Memorial Day!
Memorial Day!
This day should mean more then what we give it credit for…
I am so thankful for all of the giving Soldiers..
No matter your branch or field let me please tell you
THANK YOU
Without you I would not be able to raise my daughter
with the freedom I have now!
In saying all that I can get to saying MAN its been awhile since I have been on here! I have been going through so many different feelings recently and just an abundance of excitement… Rather it has been good or bad company I dunno justt sooo much… Ok well here I go! IN the past 2 years I have been at the same Job 😛 That is def a good thing and also alot of changes there we have gone through at least 30 people in different positions… Either they were getting fired or just quit but to me that means that was that many people comming in and out of my life! Cause seriously to me MY work is also where I do all of my socializing so you tend to get close to the people that you work with! Well at least I do! So anyways i think that has played a role on me! Plus i am seperated from my husband who I have no intentions in getting back together with… we have not filed for a DIVO cause MONEY!… Well at least that is my reason! Sooooo he has also been with his girl for over a year!…… I was in a serious relationship with this guy named Jeff! We didnt make it to our YEAR! For me this was incredibley sad! I LVOED him and sadly but honestly i still have theese rediculous feelings for him! That i know i should not have but you know you cant make your self feel a certain way!

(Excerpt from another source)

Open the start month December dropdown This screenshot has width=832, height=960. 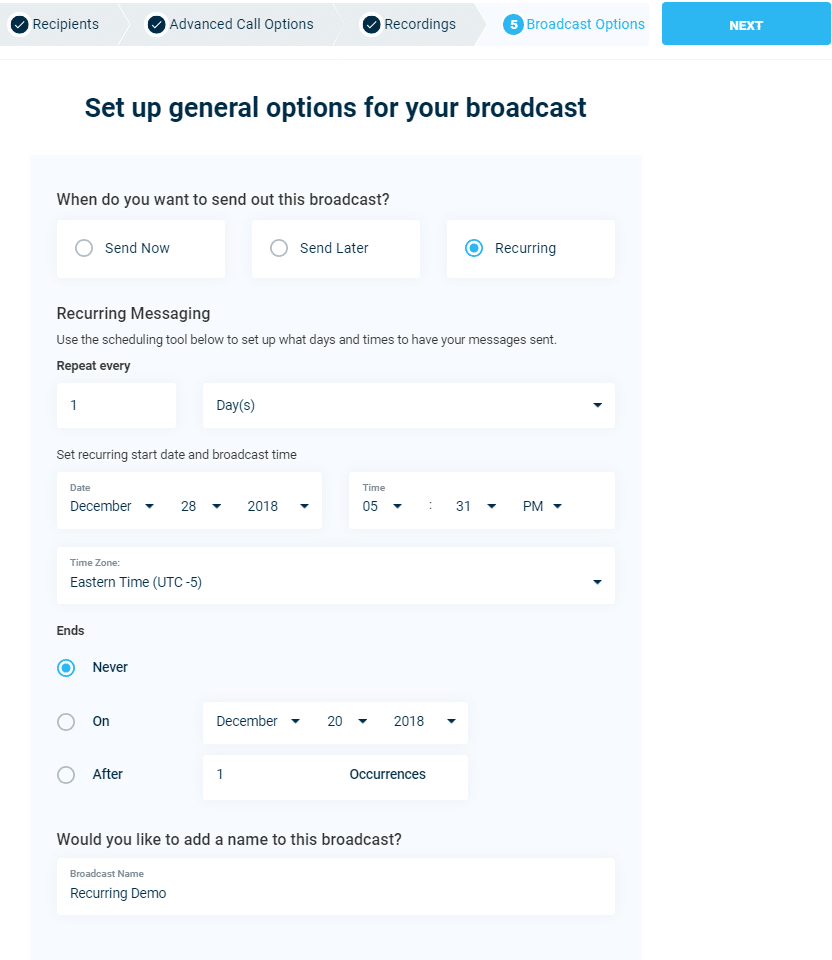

Ok so now the whole bestfriend thing… Wendy… I love her to death but she does not have the ability to have a healthy relationship with anyone… Even me who forgives her without her even asking me to! Now I am not perfect I know this trust me i know i am far from it…. But she takes everything to an extremem but just like we have always said we will still always stay the BEST Of Friends…. Just a little blood on the way…. Speaking of Blood let me get onto the subject of GOD! the one who i keep turnning my back on…. the ONE who will ever only be the only ONE that willl allways be there for me! I am so ashammed of myself and the way i have let my self turn this life that he gave me into what i have! PLUS i have soooo def not been the mom i have needed to be!
Whewww,,,,,,,, and thats just getting started! I keep staying up late when i have to get up early in the morning and its tarring me down so I will have to finish this tomorrow night!
Hopefully i work out tomorrow! WILL POWER KICK IN PLEASE!
Christine Elizabeth… The recovering Procrastinator! and soon to be a BETTER Mommy! and most importantly CLOSER TO GOD!